• [Work instruction]
For this exercise, repeat the records below exactly and omit every picture.

• [Exercise data]
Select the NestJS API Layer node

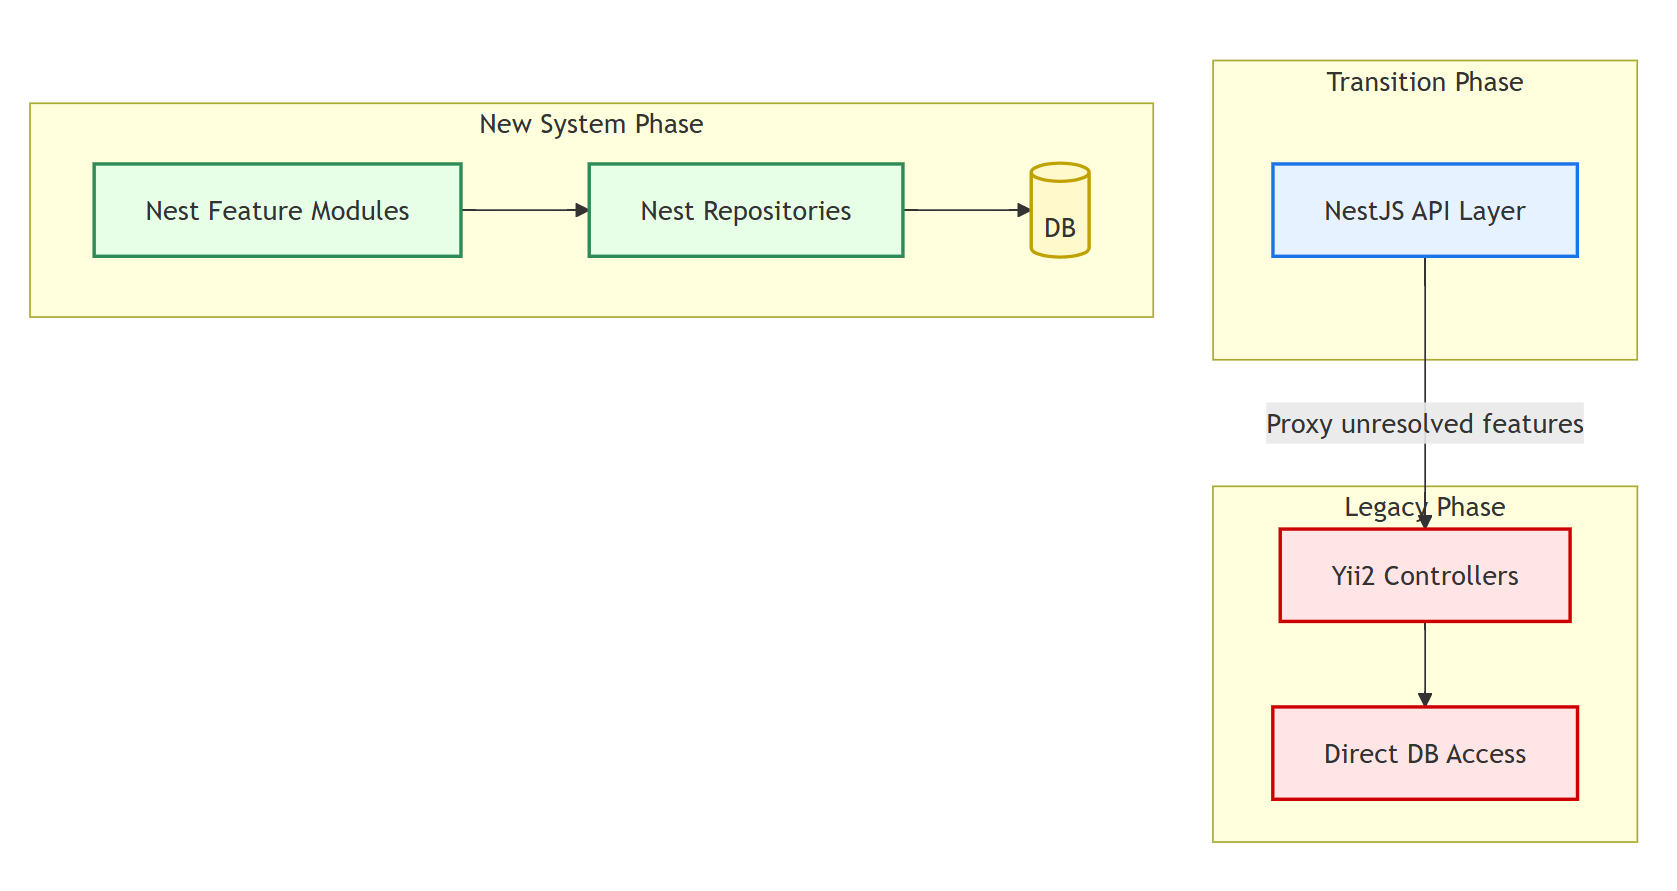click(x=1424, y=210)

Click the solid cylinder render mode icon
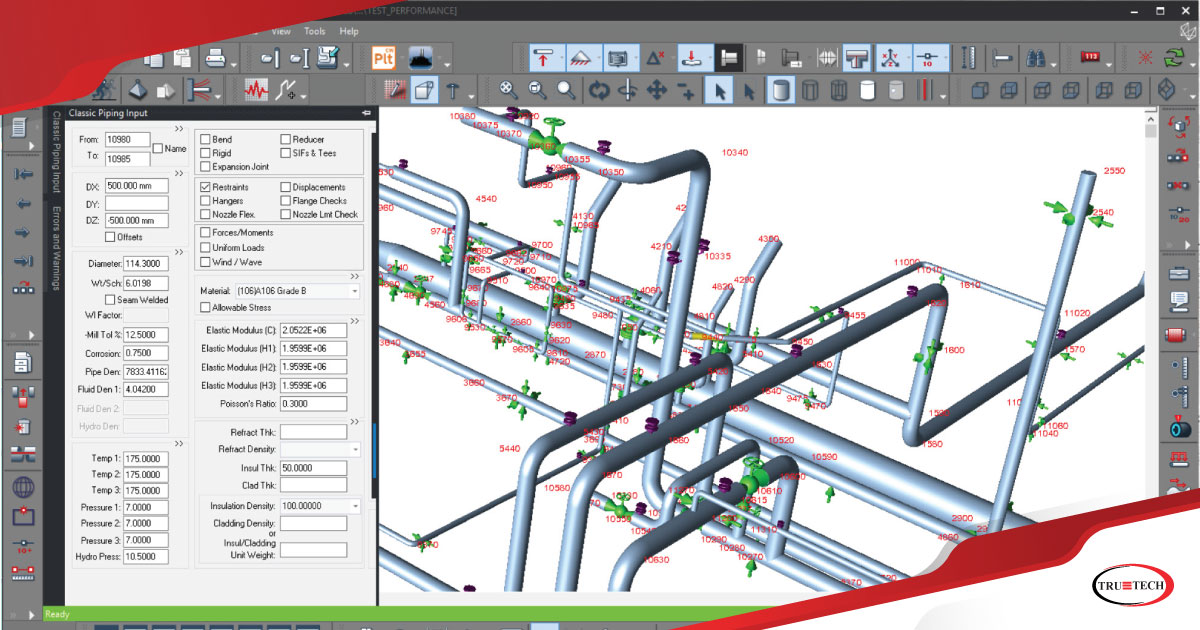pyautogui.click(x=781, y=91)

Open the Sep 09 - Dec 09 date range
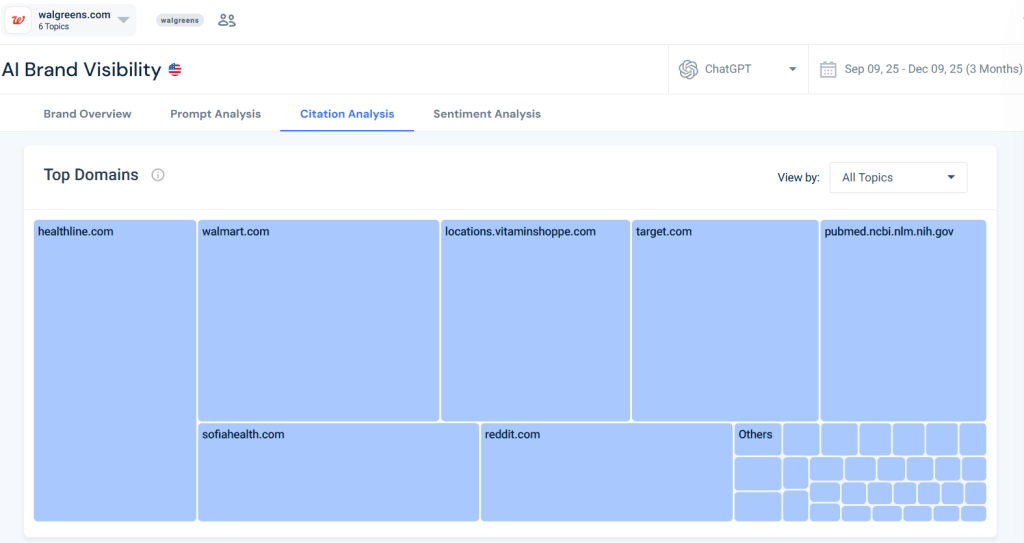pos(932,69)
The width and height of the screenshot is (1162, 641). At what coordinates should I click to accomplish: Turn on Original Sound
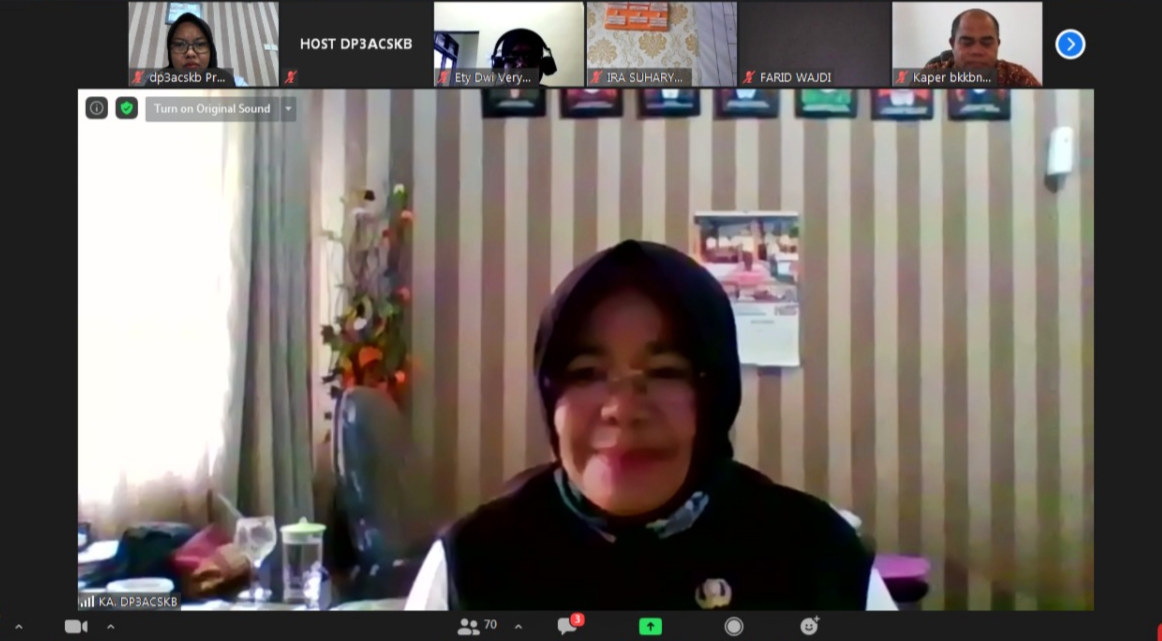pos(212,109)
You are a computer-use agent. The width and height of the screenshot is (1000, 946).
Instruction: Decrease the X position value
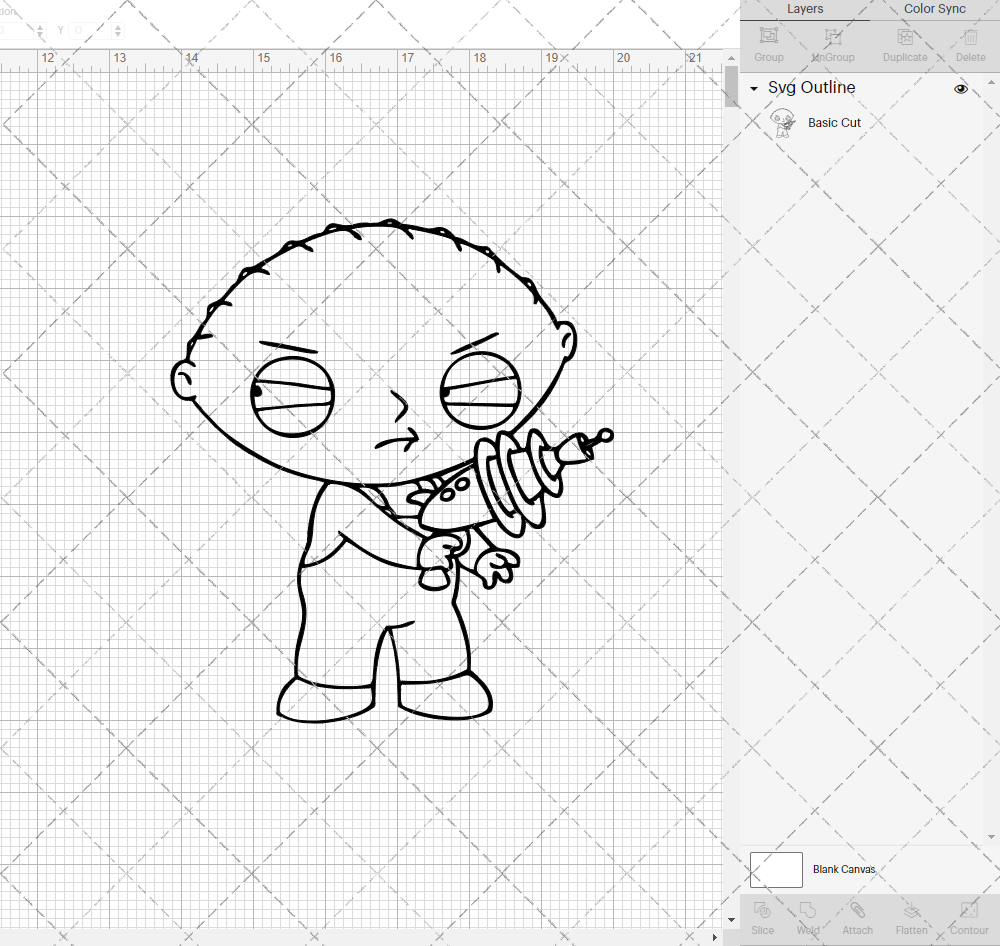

• [Result of the task]
Select the NestJS API Layer node

click(x=1424, y=210)

Click the solid cylinder render mode icon
pyautogui.click(x=781, y=91)

Open the Sep 09 - Dec 09 date range
pos(932,69)
The width and height of the screenshot is (1162, 641). At what coordinates should I click to accomplish: Turn on Original Sound
pos(212,109)
You are a computer-use agent. The width and height of the screenshot is (1000, 946).
Instruction: Decrease the X position value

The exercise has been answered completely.